▶ _Required work_:
Check each line of the entries below for the word "Task", and copy out the ones that have it.

Saved data entries:
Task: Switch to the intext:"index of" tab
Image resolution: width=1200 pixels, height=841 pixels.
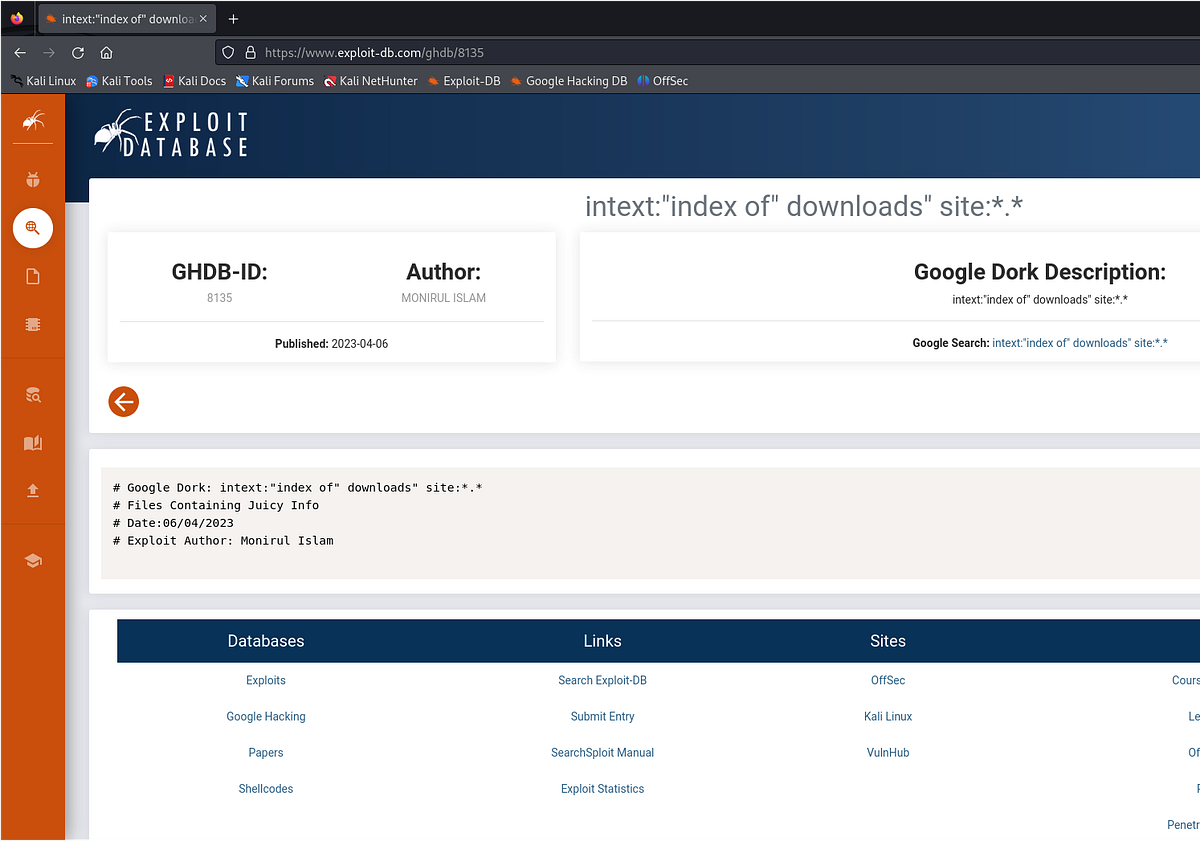Action: click(120, 18)
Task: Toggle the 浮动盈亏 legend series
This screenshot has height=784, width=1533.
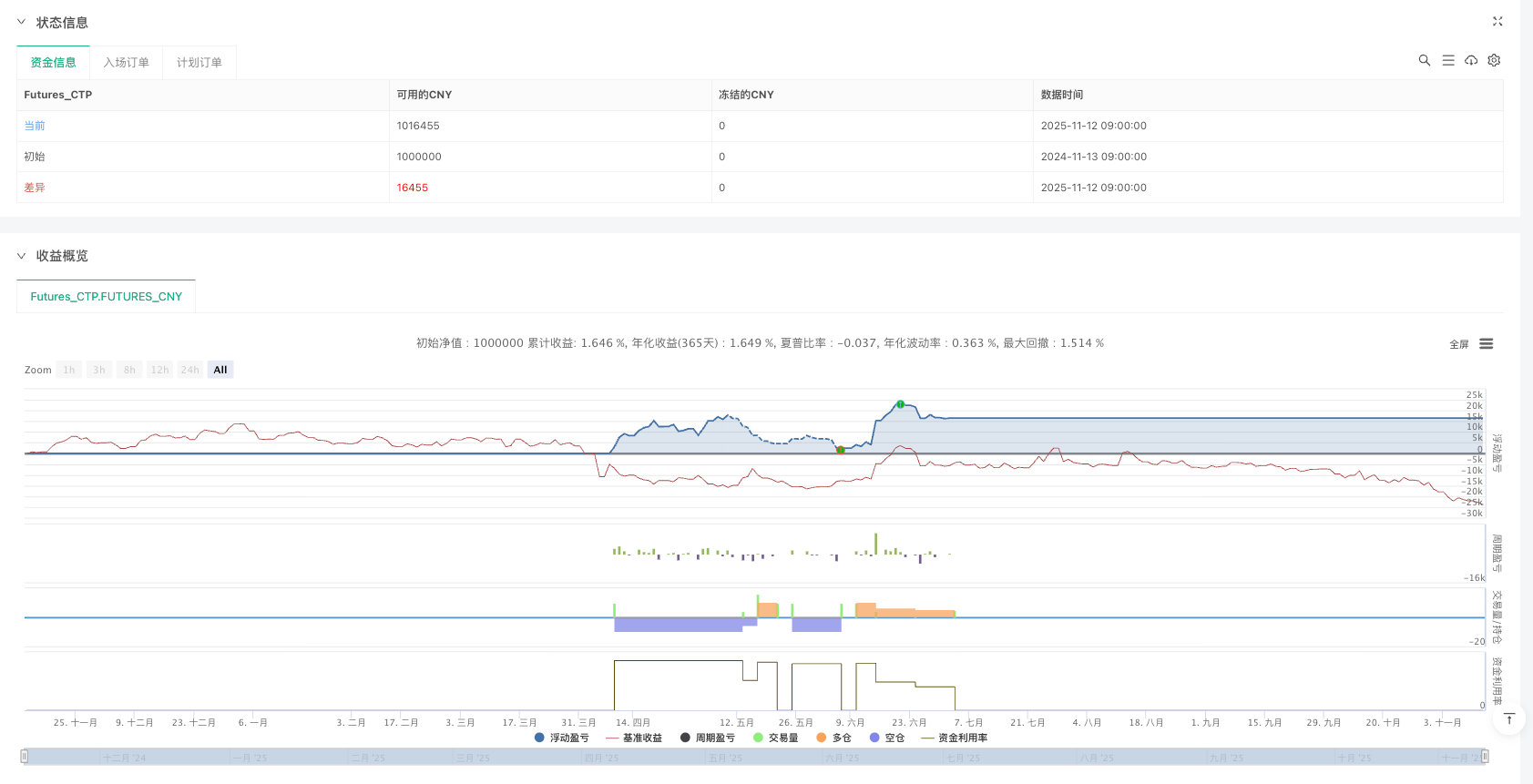Action: [x=562, y=738]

▶ _Written reply_:
Task: Switch to the intext:"index of" tab
Task: Toggle the 浮动盈亏 legend series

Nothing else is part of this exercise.